Protests expected after Putin's near-certain victory

Posted: March 04, 2012

MOSCOW - Vladimir V. Putin appeared all but certain to return to the Kremlin in Sunday's Russian presidential election, but he'll find himself in charge of a country far more willing to challenge him.

An unprecedented wave of massive protests showed a substantial portion of the population was fed up with the political entrenchment Putin engineered since he first became president in 2000, and police were preparing for the possibility of postelection unrest in Moscow.

The Putin system of so-called managed democracy put liberal opposition forces under constant pressure, allowing them only rare permission to hold small rallies and bringing squads of police to harshly break up any unauthorized gathering.

The Kremlin gained control of all major television channels, whose news reports turned into uncritical recitations of Putin's programs, often augmented with admiring footage of him riding horseback, scuba-diving, or petting wild animals.

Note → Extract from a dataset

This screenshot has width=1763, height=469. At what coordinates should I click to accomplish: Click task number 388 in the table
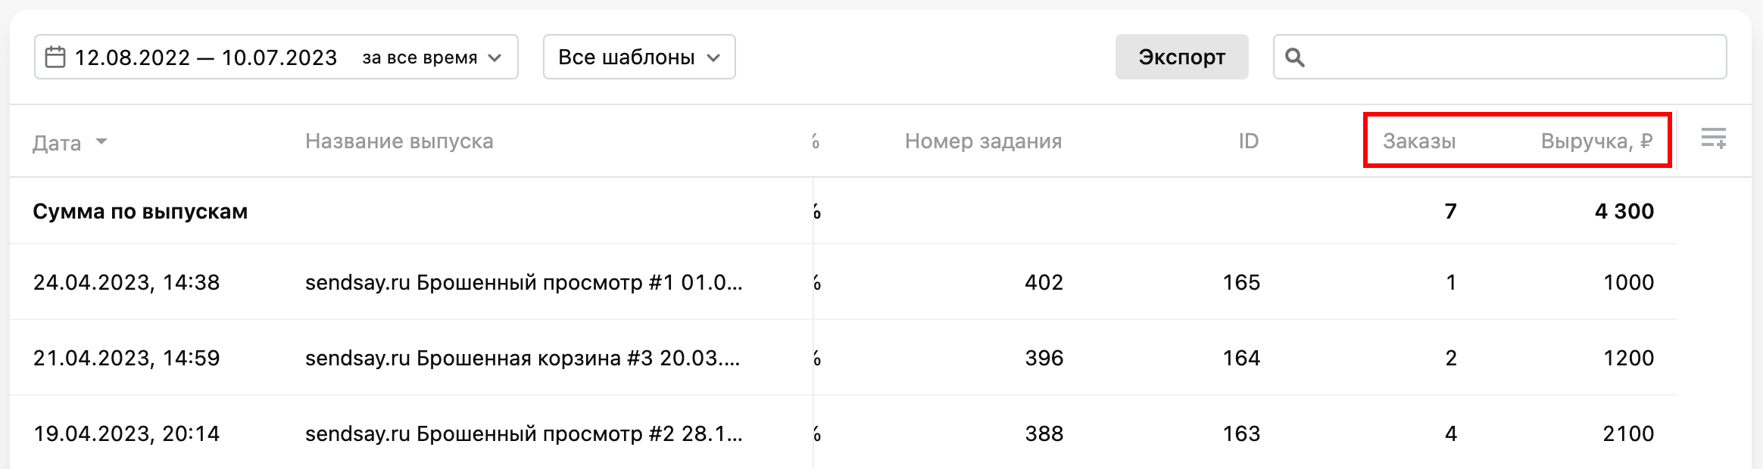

But the protests, sparked by allegations of fraud in December's parliamentary elections, forced notable changes.

Authorities gave permission, however grudgingly, for opposition rallies that attracted vast crowds, upward of 50,000 in Moscow. State television gave them substantial and mostly neutral coverage.

Whether that tolerance will last after the election is unclear. According to the most recent survey by the independent Levada Center polling agency, Putin is on track to win the election with around two-thirds of the vote against four challengers - enough to bolster his irritable denunciations of the protesters as a small, coddled minority.

Putin has repeatedly alleged that the protesters are stooges of Western countries that want to undermine Russia and he has mocked them, saying for instance that their white ribbon emblems looked like condoms.

Protests after the election appeared certain.

"People in Russia are not going to recognize Putin's victory in the first round," Alexei Navalny, one of the loosely knit opposition's most charismatic figures, declared flatly last week.

Whether Sunday's vote is seen as honest is likely to be key.